Friday, August 28, 2009

The Rising Judicial Chorus: Judge Pickering

Charles W. Pickering served as Chairman of the Mississippi Republican Party from 1976 to 1978. In 1990 Bush the Elder appointed him United States District Court Judge for the Southern District of Mississippi. In 2001, Bush the Younger nominated him for a spot on the Fifth Circuit Court of Appeals, but the nomination was blocked by the Senate Judiciary Committee. Undaunted, President Bush reappointed him in 2003, and the Democrats filibustered the nomination. President Bush responded to that with a recess appointment in 2004, but Judge Pickering ultimately withdrew from consideration and retired in December 2004.

Clearly, Judge Pickering is no anti-corporate liberal loon.
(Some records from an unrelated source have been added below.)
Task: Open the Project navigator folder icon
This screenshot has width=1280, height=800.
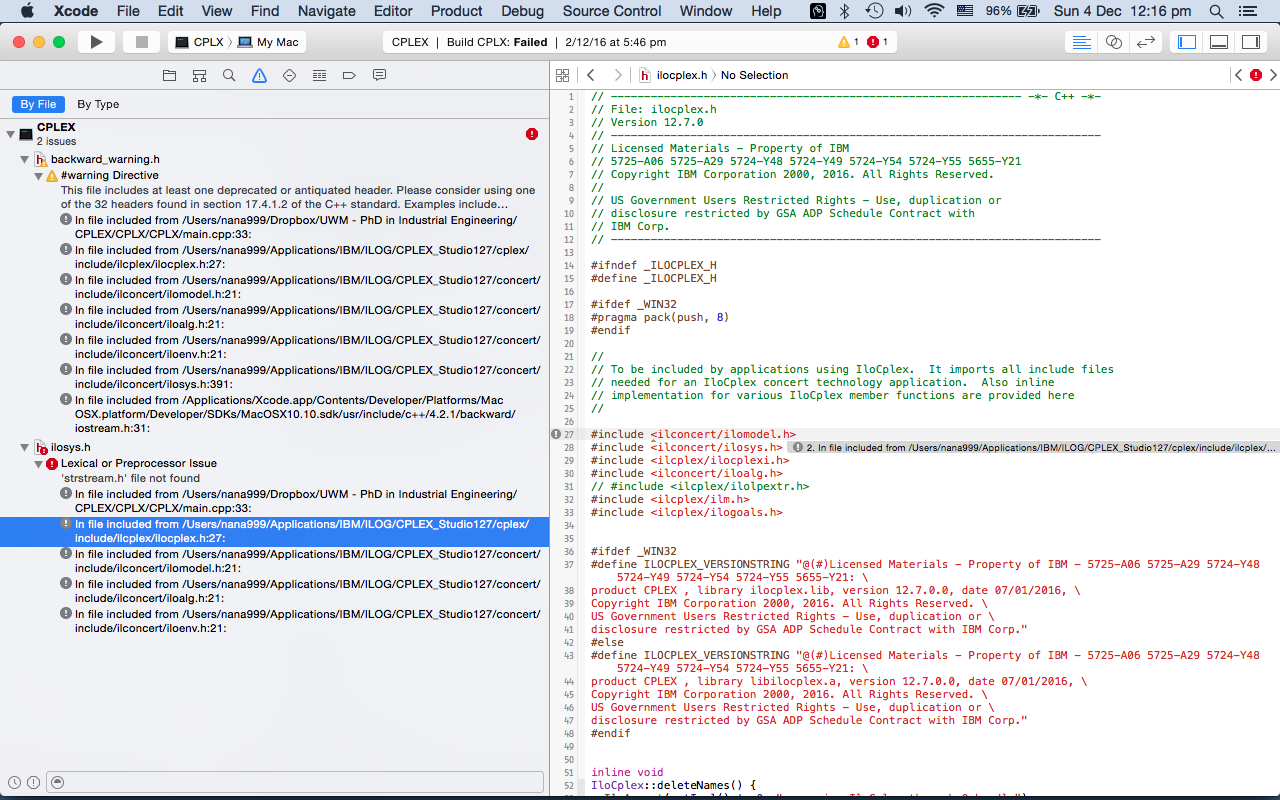Action: (169, 75)
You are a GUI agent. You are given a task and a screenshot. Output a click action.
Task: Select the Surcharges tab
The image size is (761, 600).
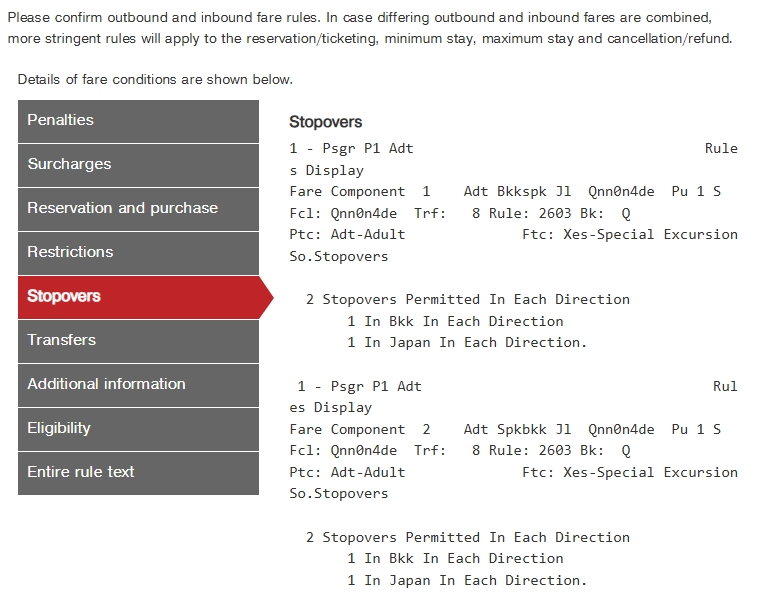tap(138, 166)
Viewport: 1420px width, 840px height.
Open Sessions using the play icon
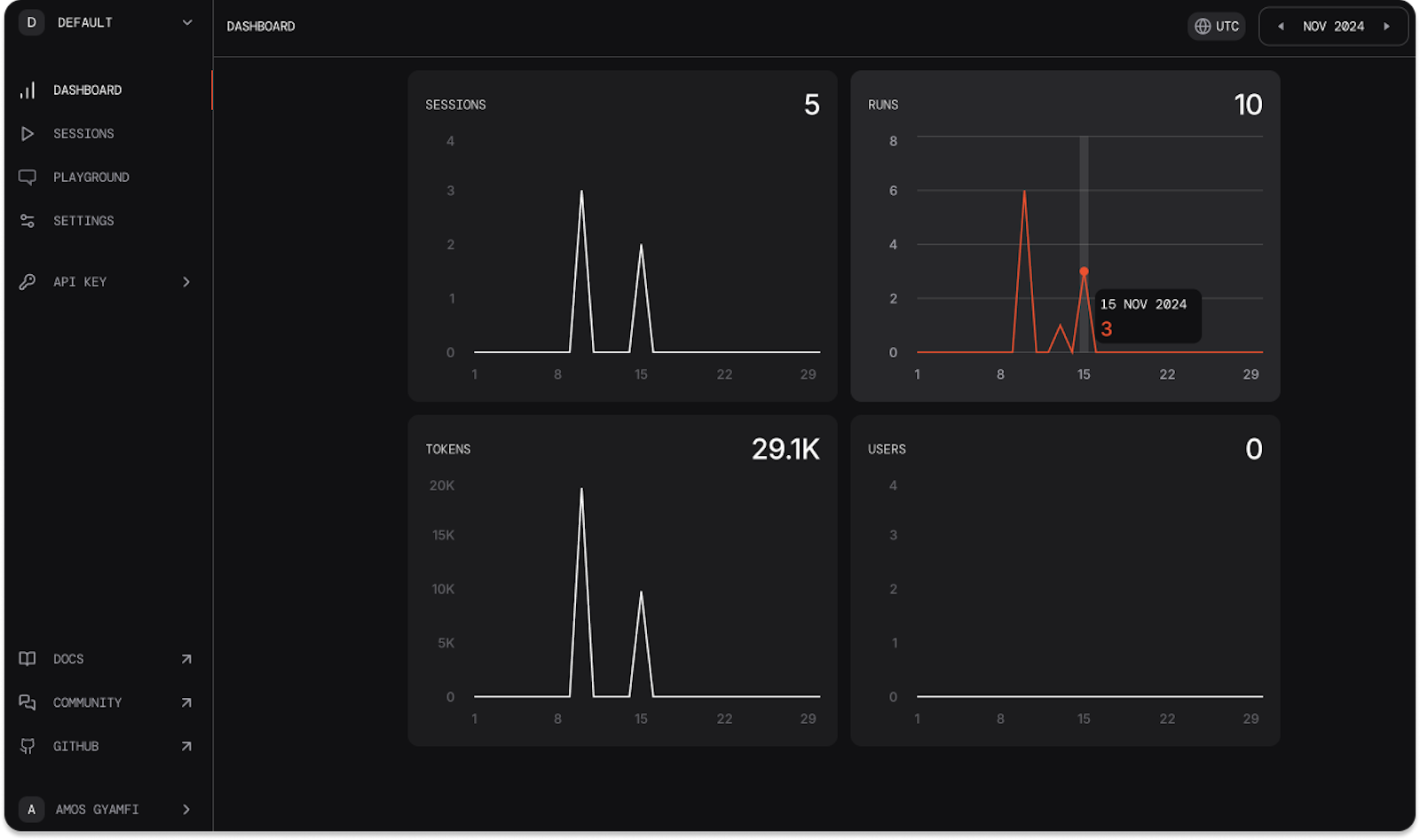pyautogui.click(x=29, y=133)
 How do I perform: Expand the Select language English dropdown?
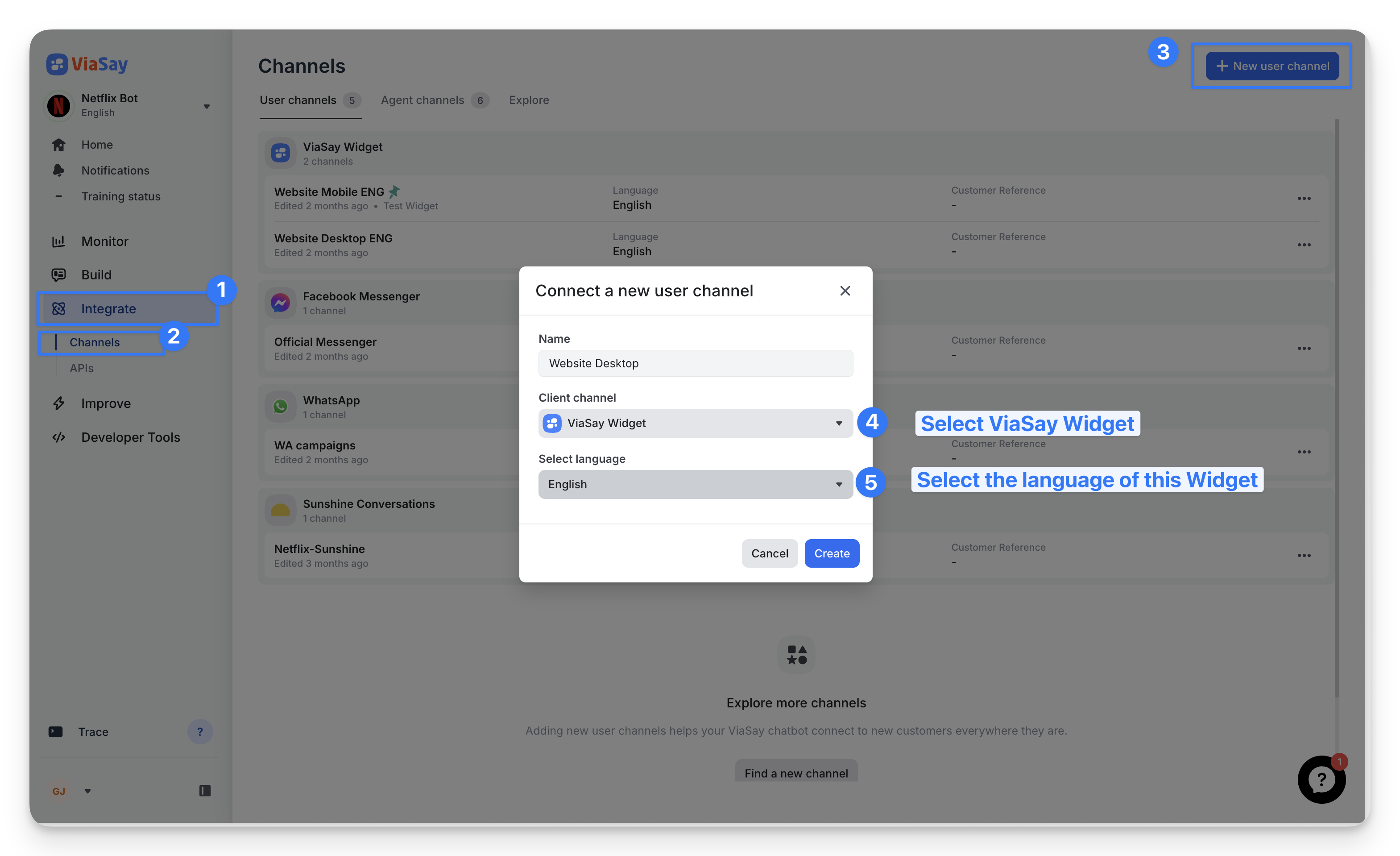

What does he think of ERISA? Here’s what he had to say in 1994:

There has not been a single case that has been filed before this Court by an employee coming into federal court saying, "I want to protect my pension or my benefits under the broad terms of ERISA." Every single case brought before this Court has involved insurance companies using ERISA as a shield to prevent employees from having the legal redress and remedies they would have had under long-standing state laws existing before the adoption of ERISA. It is indeed an anomaly that an act passed for the security of the employees should be used almost exclusively to defeat their security and leave them without remedies for fraud and overreaching conduct.


The case was Suggs v. Pan American Life Ins. Co., and the citation is 847 F.Supp. 1324 (S.D.Miss. 1994).